During Abraham Lincoln's campaign for the 1860 presidential election, the Chappellsmiths, who were outspoken Republicans, exchanged angry letters with Robert Dale Owen and his brother Richard Owen, both influential Democrats, in the New Harmony Advertiser.

==Other writings==
Margaret Reynolds 25 articles in Henry Hetherington's London Dispatch ran from the first issue (September 17, 1836) to the forty-third (July 9, 1837); all were all signed "A woman," identified in her obituary in the Evansville Daily Journal (March 7, 1883). Among her articles in the New Harmony Advertiser (1858–1860) are "Ancient Roman Civilization" and "The System of Castes in India." Her writings in the Boston Investigator include 10 articles on the religions in India, with comparisons to Christianity (June 6, 1860 to June 25, 1862), five article on "Circumstances and Moral Accountability" (May 26, 1862 to June 25, 1862), eight on comparisons of actions of the governments of England and the United States (January 21, 1863 to September 30, 1863), five opposing Robert Dale Owen's articles on spiritualism (March 2, 1864 to April 6, 1864, and September 21 and 28, 1864), eight "On the Historical Existence of Jesus (September 6 to November 22, 1871), and 60 "On the 'Historical Value' of the Gospels" (February 21, 1872 to November 18, 1874).
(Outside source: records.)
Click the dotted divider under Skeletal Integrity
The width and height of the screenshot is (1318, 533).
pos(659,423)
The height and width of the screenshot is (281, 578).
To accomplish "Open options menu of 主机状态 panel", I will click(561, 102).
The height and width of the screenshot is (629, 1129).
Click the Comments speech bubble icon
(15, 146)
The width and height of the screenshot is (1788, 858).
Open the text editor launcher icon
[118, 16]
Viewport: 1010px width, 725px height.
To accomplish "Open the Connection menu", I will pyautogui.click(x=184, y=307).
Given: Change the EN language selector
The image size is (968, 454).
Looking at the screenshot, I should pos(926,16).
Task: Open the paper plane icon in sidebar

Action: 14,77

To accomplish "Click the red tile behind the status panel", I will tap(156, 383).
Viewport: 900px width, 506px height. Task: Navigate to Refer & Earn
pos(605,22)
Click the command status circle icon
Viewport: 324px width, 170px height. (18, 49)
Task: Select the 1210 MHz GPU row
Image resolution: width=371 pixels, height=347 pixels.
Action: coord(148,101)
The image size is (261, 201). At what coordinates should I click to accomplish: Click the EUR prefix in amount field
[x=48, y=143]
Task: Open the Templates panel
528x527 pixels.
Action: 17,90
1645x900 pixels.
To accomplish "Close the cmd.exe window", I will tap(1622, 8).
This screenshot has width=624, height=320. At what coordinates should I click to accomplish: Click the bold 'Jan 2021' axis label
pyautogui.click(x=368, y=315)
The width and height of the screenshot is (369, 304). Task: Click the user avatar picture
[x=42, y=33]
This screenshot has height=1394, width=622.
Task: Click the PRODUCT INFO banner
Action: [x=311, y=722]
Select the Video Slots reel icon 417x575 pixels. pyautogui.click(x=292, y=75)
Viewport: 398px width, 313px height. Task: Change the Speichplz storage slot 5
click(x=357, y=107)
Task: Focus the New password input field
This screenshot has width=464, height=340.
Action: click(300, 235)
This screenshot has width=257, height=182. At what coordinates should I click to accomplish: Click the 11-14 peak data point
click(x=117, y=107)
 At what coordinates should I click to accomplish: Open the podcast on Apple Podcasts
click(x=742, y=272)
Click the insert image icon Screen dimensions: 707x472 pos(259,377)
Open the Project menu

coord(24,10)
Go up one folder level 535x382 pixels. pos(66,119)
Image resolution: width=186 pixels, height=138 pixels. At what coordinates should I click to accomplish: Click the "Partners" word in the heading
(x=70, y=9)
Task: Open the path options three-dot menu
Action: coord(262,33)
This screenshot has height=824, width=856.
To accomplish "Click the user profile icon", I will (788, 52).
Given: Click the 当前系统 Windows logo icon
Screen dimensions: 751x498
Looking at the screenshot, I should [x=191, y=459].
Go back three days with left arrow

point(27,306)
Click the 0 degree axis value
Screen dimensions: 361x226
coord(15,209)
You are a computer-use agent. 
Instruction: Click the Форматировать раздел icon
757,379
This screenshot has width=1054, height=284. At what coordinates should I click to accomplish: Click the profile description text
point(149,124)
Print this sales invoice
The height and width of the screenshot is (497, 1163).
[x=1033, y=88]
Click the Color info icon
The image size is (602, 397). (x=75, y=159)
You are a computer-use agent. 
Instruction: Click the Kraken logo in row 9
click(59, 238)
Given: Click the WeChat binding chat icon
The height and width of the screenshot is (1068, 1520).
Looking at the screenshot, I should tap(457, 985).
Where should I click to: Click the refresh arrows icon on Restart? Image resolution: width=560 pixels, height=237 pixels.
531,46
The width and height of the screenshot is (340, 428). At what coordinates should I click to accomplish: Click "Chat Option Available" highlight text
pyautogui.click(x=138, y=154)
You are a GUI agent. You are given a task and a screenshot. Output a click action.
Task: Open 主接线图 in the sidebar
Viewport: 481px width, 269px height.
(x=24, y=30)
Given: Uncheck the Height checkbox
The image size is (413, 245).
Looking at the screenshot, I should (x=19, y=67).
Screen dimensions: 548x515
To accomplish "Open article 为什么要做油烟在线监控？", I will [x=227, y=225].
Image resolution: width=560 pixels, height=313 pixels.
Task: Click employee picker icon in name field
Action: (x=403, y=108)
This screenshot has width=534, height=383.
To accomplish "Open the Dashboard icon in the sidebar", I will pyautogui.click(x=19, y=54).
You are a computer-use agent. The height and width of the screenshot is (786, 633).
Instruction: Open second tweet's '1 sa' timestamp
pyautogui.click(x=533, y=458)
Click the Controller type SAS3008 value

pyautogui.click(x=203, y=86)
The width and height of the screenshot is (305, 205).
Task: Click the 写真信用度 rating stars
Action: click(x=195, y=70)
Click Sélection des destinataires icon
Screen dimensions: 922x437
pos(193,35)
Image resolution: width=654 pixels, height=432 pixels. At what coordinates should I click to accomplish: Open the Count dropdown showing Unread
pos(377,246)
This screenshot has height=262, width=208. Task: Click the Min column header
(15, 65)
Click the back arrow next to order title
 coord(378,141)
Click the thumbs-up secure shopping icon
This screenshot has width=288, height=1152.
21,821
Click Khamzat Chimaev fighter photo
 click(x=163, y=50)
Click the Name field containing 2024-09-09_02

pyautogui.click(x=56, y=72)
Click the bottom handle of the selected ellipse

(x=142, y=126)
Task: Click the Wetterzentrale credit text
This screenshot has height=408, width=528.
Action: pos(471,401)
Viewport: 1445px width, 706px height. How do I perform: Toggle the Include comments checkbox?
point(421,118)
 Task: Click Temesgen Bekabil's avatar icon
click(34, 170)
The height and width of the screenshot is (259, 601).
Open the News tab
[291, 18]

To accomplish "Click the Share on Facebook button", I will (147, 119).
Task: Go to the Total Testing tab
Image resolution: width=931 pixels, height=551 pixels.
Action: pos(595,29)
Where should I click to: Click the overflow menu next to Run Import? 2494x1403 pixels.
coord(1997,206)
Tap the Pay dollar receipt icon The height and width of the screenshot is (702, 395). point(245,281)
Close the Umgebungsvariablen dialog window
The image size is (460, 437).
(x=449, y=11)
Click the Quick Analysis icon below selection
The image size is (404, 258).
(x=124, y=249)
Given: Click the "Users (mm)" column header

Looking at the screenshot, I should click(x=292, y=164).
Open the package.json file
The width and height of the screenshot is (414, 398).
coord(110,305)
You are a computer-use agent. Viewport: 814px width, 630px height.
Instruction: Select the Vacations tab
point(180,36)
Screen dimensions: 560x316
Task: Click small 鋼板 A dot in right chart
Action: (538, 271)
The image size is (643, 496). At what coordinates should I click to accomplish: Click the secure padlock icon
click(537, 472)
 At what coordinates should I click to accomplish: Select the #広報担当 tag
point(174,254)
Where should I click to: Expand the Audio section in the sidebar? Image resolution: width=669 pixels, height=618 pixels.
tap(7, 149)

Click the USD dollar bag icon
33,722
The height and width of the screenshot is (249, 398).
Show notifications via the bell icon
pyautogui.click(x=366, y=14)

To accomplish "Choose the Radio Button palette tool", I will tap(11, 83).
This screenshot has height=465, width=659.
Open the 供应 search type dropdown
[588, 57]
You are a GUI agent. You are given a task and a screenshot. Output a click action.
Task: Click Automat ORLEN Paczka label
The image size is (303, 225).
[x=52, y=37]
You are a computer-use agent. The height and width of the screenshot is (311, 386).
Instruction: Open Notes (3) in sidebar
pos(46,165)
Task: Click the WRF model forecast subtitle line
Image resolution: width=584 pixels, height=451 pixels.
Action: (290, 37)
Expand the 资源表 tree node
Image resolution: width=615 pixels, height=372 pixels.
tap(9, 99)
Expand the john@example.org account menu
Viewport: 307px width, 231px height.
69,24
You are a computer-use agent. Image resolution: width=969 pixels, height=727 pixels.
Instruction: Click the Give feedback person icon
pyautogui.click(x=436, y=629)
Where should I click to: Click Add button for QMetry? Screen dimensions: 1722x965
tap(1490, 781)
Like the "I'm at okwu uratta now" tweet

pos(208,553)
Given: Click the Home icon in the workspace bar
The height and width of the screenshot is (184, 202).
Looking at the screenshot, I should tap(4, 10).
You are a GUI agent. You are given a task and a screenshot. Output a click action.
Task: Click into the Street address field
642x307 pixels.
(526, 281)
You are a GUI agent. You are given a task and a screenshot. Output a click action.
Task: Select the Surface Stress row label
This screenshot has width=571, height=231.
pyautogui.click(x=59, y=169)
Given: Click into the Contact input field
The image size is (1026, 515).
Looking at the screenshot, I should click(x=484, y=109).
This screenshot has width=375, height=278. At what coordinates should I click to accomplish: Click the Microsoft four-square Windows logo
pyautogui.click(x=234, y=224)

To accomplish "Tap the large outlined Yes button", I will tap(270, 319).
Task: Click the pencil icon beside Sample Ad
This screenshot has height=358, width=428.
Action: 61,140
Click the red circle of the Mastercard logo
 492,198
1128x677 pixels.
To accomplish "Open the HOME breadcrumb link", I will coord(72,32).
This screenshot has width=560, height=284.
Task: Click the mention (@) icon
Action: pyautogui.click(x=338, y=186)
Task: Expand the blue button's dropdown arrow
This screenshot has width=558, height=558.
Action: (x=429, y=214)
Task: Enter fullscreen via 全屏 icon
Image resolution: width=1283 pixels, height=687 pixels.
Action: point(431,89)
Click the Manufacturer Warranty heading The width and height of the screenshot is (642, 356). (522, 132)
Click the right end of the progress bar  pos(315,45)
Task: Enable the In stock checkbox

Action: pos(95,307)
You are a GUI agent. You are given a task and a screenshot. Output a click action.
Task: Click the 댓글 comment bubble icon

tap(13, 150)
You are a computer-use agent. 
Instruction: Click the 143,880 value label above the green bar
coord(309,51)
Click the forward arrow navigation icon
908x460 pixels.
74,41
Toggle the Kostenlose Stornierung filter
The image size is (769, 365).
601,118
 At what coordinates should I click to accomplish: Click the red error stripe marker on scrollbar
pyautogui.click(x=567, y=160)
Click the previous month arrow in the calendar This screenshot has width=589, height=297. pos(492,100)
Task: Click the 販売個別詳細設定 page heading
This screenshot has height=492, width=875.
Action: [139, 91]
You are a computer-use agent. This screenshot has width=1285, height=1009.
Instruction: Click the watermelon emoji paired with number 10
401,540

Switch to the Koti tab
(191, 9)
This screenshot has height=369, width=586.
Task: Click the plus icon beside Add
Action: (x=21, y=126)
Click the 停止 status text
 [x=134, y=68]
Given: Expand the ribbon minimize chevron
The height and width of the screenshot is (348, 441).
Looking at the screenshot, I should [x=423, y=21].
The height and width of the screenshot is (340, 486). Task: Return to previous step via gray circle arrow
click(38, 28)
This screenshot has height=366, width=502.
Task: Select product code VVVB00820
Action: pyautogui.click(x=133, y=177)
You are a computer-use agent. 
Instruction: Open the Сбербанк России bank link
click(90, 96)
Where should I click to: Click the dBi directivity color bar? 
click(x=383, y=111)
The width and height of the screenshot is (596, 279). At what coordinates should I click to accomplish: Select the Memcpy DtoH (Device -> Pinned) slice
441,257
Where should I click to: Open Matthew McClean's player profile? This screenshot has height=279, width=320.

==Mid-life and later life==
Margaret Chappellsmith was evidently an obdurate woman of uncompromising and sometimes surprisingly puritanical principles. She was extremely critical of socialist branches which permitted young men and women to waltz together, for example (although the waltz was earlier regarded by many religious leaders as vulgar and sinful, described as an obscene display "confined to prostitutes and adulteresses" in the Times of London, July 16, 1816). Perhaps more tellingly, she once explained to Robert Owen that she refused to forgive her sister for the way she had behaved towards a potential suitor many years previously until she demonstrated signs of 'self-reproach', hoping that this would induce her to a 'careful examination' of her feelings. Such inflexibility perhaps helps to explain Chappellsmith's difficulty in finding happiness in a foreign culture. Indeed, accounts of Chappellsmith from the latter part of her life suggest a somewhat embittered and eccentric personality. Nevertheless, she remained at New Harmony until her death there in February 1883.

John survived her, and lived until 1895.